**Saved data entries**
····················

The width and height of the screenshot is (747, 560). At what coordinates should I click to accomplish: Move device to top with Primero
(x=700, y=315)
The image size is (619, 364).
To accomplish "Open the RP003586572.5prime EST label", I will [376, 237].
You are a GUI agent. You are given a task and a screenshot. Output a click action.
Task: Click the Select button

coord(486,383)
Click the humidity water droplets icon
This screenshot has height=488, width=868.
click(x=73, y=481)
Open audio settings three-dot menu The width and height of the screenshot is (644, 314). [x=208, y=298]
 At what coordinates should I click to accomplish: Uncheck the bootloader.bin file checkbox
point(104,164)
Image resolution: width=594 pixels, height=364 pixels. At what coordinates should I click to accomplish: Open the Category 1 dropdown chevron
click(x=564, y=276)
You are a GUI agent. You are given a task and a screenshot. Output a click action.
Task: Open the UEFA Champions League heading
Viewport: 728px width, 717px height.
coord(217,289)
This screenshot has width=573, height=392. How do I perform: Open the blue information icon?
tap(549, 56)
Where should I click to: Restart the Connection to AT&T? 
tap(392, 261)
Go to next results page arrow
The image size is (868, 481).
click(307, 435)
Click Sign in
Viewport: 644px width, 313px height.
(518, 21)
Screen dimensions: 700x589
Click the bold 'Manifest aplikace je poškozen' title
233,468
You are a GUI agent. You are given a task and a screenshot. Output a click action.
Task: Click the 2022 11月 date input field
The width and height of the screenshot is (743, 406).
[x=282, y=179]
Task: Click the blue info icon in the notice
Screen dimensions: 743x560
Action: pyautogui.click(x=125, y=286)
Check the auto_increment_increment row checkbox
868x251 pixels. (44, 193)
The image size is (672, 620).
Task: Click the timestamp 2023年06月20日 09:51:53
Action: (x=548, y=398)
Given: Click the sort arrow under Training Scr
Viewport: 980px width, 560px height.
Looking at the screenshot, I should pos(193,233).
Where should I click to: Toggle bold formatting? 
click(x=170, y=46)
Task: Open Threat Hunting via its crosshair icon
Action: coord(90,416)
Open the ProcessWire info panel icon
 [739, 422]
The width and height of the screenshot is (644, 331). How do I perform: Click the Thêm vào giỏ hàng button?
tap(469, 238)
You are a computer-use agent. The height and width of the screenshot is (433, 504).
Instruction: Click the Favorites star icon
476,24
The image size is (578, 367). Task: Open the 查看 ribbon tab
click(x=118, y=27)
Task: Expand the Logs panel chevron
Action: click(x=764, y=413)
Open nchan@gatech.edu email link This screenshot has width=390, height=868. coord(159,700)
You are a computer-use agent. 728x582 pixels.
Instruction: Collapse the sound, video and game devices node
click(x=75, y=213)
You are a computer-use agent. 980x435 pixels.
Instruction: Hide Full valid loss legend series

····················

**Assigned task**
Your reply must contain each entry, reproduced exactly.

**Task output**
The width and height of the screenshot is (747, 560). At what coordinates should I click to accomplish: Move device to top with Primero
(x=700, y=315)
The image size is (619, 364).
To accomplish "Open the RP003586572.5prime EST label", I will [376, 237].
You are a GUI agent. You are given a task and a screenshot. Output a click action.
Task: Click the Select button

coord(486,383)
Click the humidity water droplets icon
This screenshot has height=488, width=868.
click(x=73, y=481)
Open audio settings three-dot menu The width and height of the screenshot is (644, 314). [x=208, y=298]
 At what coordinates should I click to accomplish: Uncheck the bootloader.bin file checkbox
point(104,164)
Image resolution: width=594 pixels, height=364 pixels. At what coordinates should I click to accomplish: Open the Category 1 dropdown chevron
click(x=564, y=276)
You are a GUI agent. You are given a task and a screenshot. Output a click action.
Task: Open the UEFA Champions League heading
Viewport: 728px width, 717px height.
coord(217,289)
This screenshot has width=573, height=392. How do I perform: Open the blue information icon?
tap(549, 56)
Where should I click to: Restart the Connection to AT&T? 
tap(392, 261)
Go to next results page arrow
The image size is (868, 481).
click(307, 435)
Click Sign in
Viewport: 644px width, 313px height.
(518, 21)
Screen dimensions: 700x589
Click the bold 'Manifest aplikace je poškozen' title
233,468
You are a GUI agent. You are given a task and a screenshot. Output a click action.
Task: Click the 2022 11月 date input field
The width and height of the screenshot is (743, 406).
[x=282, y=179]
Task: Click the blue info icon in the notice
Screen dimensions: 743x560
Action: pyautogui.click(x=125, y=286)
Check the auto_increment_increment row checkbox
868x251 pixels. (44, 193)
The image size is (672, 620).
Task: Click the timestamp 2023年06月20日 09:51:53
Action: (x=548, y=398)
Given: Click the sort arrow under Training Scr
Viewport: 980px width, 560px height.
Looking at the screenshot, I should pos(193,233).
Where should I click to: Toggle bold formatting? 
click(x=170, y=46)
Task: Open Threat Hunting via its crosshair icon
Action: coord(90,416)
Open the ProcessWire info panel icon
 [739, 422]
The width and height of the screenshot is (644, 331). How do I perform: Click the Thêm vào giỏ hàng button?
tap(469, 238)
You are a computer-use agent. The height and width of the screenshot is (433, 504).
Instruction: Click the Favorites star icon
476,24
The image size is (578, 367). Task: Open the 查看 ribbon tab
click(x=118, y=27)
Task: Expand the Logs panel chevron
Action: click(x=764, y=413)
Open nchan@gatech.edu email link This screenshot has width=390, height=868. coord(159,700)
You are a computer-use agent. 728x582 pixels.
Instruction: Collapse the sound, video and game devices node
click(x=75, y=213)
You are a computer-use agent. 980x435 pixels.
Instruction: Hide Full valid loss legend series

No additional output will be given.